Estimado señor Bill W.: Agradezco de verdad su carta. No volví a recibir noticias de Roland H. y a menudo me preguntaba qué había sido de él. Nuestra conversación, que él había relatado adecuadamente a ustedes, tuvo un aspecto que él no conocía. La razón que tuve para no decirle todo es que en aquellos días yo debía ser en extremo cuidadoso con lo que decía, pues me di cuenta de que mis declaraciones eran interpretadas erróneamente.

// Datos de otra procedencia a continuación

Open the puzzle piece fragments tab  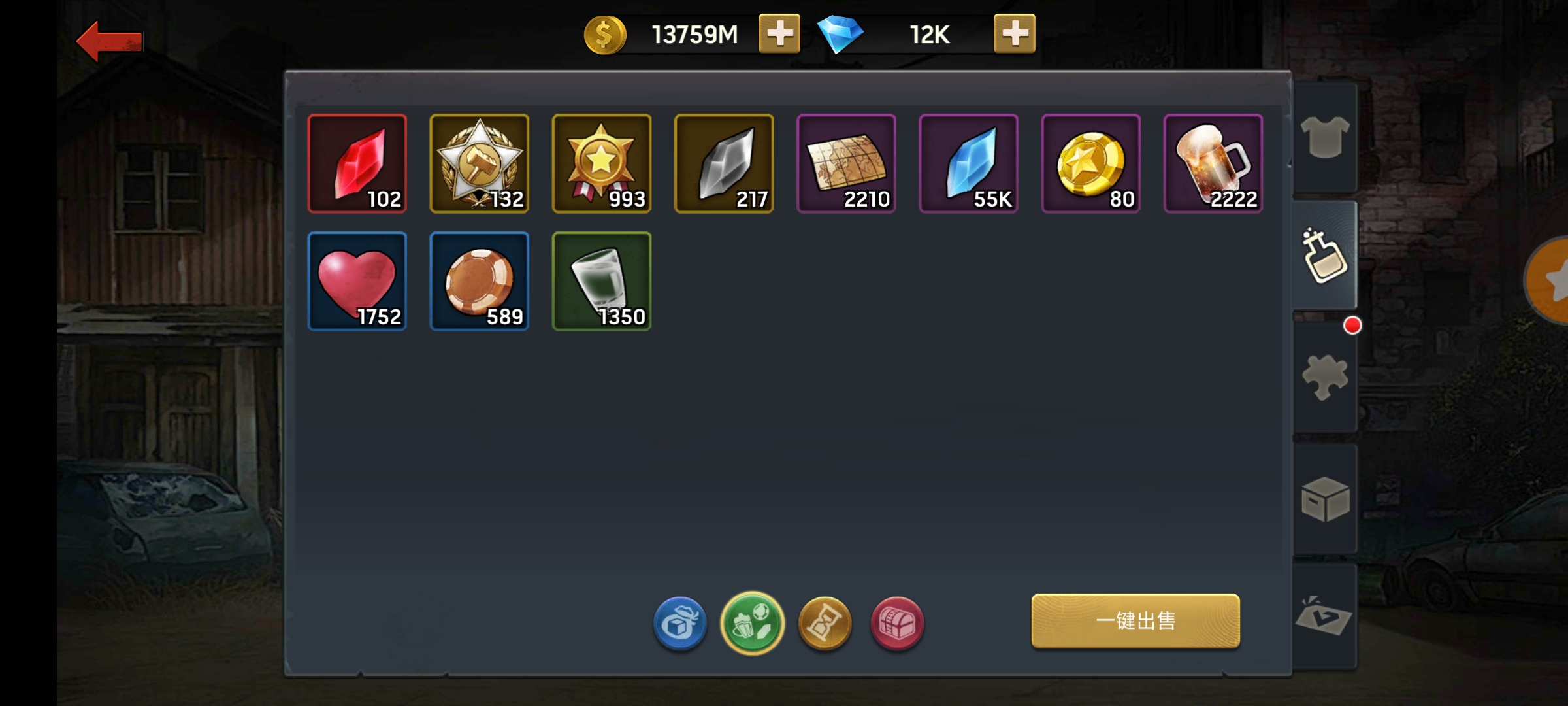pyautogui.click(x=1325, y=377)
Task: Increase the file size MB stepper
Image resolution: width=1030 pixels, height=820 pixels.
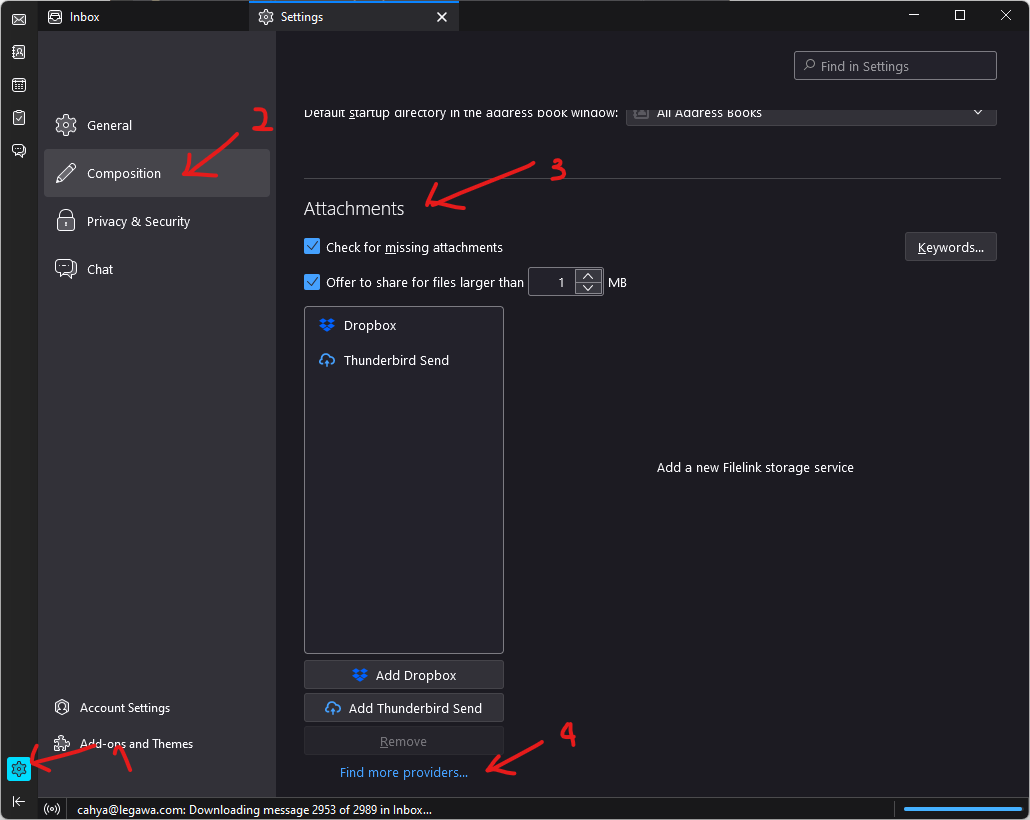Action: (x=589, y=276)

Por ello debí ser muy cauto cuando hablé con Roland H.

Su deseo vehemente de alcohol era el equivalente, a un bajo nivel, de la sed espiritual de nuestro ser por la integridad; expresada en lenguaje medieval: la unión con Dios.

Pero cómo puede uno formular tal percepción en un lenguaje que no sea malinterpretado en nuestros días.

(“Como jadea la cierva tras las corrientes de agua, así jadea mi alma, en pos de ti, mi Dios.” Salmo 42.1.)

La única forma correcta y legítima para tal experiencia es que de verdad le ocurra a usted, y solamente puede suceder cuando transita por el sendero que lo conduce a un entendimiento más alto. Puede ser conducido a dicha meta por un acto de gracia o mediante el contacto personal y honesto con amigos, o a través de una educación superior de la mente, más allá de los confines del mero racionalismo. Observo por su carta que Roland H. escogió la segunda vía, la cual fue, bajo esas circunstancias, obviamente la mejor.

Estoy convencido de que el principio del mal que prevalece en este mundo lleva a la perdición si no se contrarresta, ya sea por medio de la verdadera percepción religiosa o por el muro protector de la comunidad humana en el sentido de amarnos los unos a los otros como a nosotros mismos. Un hombre común, no protegido por una acción de lo alto, y aislado de la sociedad, no puede resistir el poder del mal, el cual en forma muy apropiada se denomina demonio; pero el uso de tales términos despierta tales errores que lo mejor es mantenerse alejado de ellos lo más posible.

Son estas razones por las cuales yo no estaba en capacidad de dar una explicación suficiente y completa a Roland H., pero me arriesgo a ello con usted ya que deduzco, de su primera carta, que usted ha adquirido un punto de vista que supera las equívocas trivialidades que uno generalmente escucha en relación con el alcoholismo.

Como ve, el alcohol, en latín, es spiritus, y se utiliza la misma palabra tanto para describir las experiencias religiosas más altas como para el veneno más depravador. Una fórmula útil, por lo tanto, es spiritus contra spiritum.